Stored records →

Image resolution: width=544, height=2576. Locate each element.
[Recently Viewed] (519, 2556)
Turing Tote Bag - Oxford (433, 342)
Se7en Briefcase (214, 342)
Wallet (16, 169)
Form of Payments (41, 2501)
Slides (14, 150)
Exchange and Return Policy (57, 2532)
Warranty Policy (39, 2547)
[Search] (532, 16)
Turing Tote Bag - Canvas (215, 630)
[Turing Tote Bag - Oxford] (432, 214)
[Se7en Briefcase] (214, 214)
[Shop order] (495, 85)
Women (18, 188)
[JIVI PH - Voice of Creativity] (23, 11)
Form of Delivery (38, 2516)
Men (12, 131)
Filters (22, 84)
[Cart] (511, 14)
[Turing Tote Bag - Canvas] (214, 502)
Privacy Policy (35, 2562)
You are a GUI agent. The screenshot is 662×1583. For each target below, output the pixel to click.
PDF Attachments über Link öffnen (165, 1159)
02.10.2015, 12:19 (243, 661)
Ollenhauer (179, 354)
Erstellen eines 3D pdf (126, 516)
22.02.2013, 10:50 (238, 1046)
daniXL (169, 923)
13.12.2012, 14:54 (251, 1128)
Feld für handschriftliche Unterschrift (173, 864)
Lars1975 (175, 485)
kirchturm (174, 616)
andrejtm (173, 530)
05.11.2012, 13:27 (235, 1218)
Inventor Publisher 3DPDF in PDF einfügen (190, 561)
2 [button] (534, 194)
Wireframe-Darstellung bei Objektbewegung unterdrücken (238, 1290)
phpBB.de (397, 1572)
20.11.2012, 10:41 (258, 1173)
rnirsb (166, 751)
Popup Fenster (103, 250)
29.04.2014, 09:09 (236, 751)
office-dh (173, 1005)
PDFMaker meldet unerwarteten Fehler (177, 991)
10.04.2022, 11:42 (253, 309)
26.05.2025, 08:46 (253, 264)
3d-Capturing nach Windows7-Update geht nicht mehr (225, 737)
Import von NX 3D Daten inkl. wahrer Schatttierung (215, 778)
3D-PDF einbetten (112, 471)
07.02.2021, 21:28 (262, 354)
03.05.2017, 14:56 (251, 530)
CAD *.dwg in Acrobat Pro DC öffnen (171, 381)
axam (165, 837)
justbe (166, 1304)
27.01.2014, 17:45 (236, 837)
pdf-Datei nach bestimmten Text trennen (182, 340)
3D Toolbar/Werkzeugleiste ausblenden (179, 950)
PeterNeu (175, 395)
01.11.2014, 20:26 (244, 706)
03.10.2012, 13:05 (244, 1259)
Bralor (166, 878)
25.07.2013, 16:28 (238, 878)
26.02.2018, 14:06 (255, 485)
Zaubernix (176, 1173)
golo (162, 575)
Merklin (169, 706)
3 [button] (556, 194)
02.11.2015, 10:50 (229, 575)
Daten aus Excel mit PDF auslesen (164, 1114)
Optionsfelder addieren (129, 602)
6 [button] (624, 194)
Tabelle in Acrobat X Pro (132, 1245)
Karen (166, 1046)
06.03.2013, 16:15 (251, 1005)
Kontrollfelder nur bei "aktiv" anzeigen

What to work on → Rewrite all of the lines above, replacing "Tote Bag" with "Carry Bag" and leaving everything else as it is.

Full solution →
Image resolution: width=544, height=2576. Locate each element.
[Recently Viewed] (519, 2556)
Turing Carry Bag - Oxford (433, 342)
Se7en Briefcase (214, 342)
Wallet (16, 169)
Form of Payments (41, 2501)
Slides (14, 150)
Exchange and Return Policy (57, 2532)
Warranty Policy (39, 2547)
[Search] (532, 16)
Turing Carry Bag - Canvas (215, 630)
[Turing Carry Bag - Oxford] (432, 214)
[Se7en Briefcase] (214, 214)
[Shop order] (495, 85)
Women (18, 188)
[JIVI PH - Voice of Creativity] (23, 11)
Form of Delivery (38, 2516)
Men (12, 131)
Filters (22, 84)
[Cart] (511, 14)
[Turing Carry Bag - Canvas] (214, 502)
Privacy Policy (35, 2562)
You are a GUI agent. The screenshot is 662×1583. For each target below, output the pixel to click.
PDF Attachments über Link öffnen (165, 1159)
02.10.2015, 12:19 (243, 661)
Ollenhauer (179, 354)
Erstellen eines 3D pdf (126, 516)
22.02.2013, 10:50 (238, 1046)
daniXL (169, 923)
13.12.2012, 14:54 (251, 1128)
Feld für handschriftliche Unterschrift (173, 864)
Lars1975 (175, 485)
kirchturm (174, 616)
andrejtm (173, 530)
05.11.2012, 13:27 (235, 1218)
Inventor Publisher 3DPDF in PDF einfügen (190, 561)
2 [button] (534, 194)
Wireframe-Darstellung bei Objektbewegung unterdrücken (238, 1290)
phpBB.de (397, 1572)
20.11.2012, 10:41 (258, 1173)
rnirsb (166, 751)
Popup Fenster (103, 250)
29.04.2014, 09:09 (236, 751)
office-dh (173, 1005)
PDFMaker meldet unerwarteten Fehler (177, 991)
10.04.2022, 11:42 (253, 309)
26.05.2025, 08:46 (253, 264)
3d-Capturing nach Windows7-Update geht nicht mehr (225, 737)
Import von NX 3D Daten inkl. wahrer Schatttierung (215, 778)
3D-PDF einbetten (112, 471)
07.02.2021, 21:28 (262, 354)
03.05.2017, 14:56 (251, 530)
CAD *.dwg in Acrobat Pro DC öffnen (171, 381)
axam (165, 837)
justbe (166, 1304)
27.01.2014, 17:45 (236, 837)
pdf-Datei nach bestimmten Text trennen (182, 340)
3D Toolbar/Werkzeugleiste ausblenden (179, 950)
PeterNeu (175, 395)
01.11.2014, 20:26 (244, 706)
03.10.2012, 13:05 (244, 1259)
Bralor (166, 878)
25.07.2013, 16:28 (238, 878)
26.02.2018, 14:06 (255, 485)
Zaubernix (176, 1173)
golo (162, 575)
Merklin (169, 706)
3 [button] (556, 194)
02.11.2015, 10:50 (229, 575)
Daten aus Excel mit PDF auslesen (164, 1114)
Optionsfelder addieren (129, 602)
6 [button] (624, 194)
Tabelle in Acrobat X Pro (132, 1245)
Karen (166, 1046)
06.03.2013, 16:15 (251, 1005)
Kontrollfelder nur bei "aktiv" anzeigen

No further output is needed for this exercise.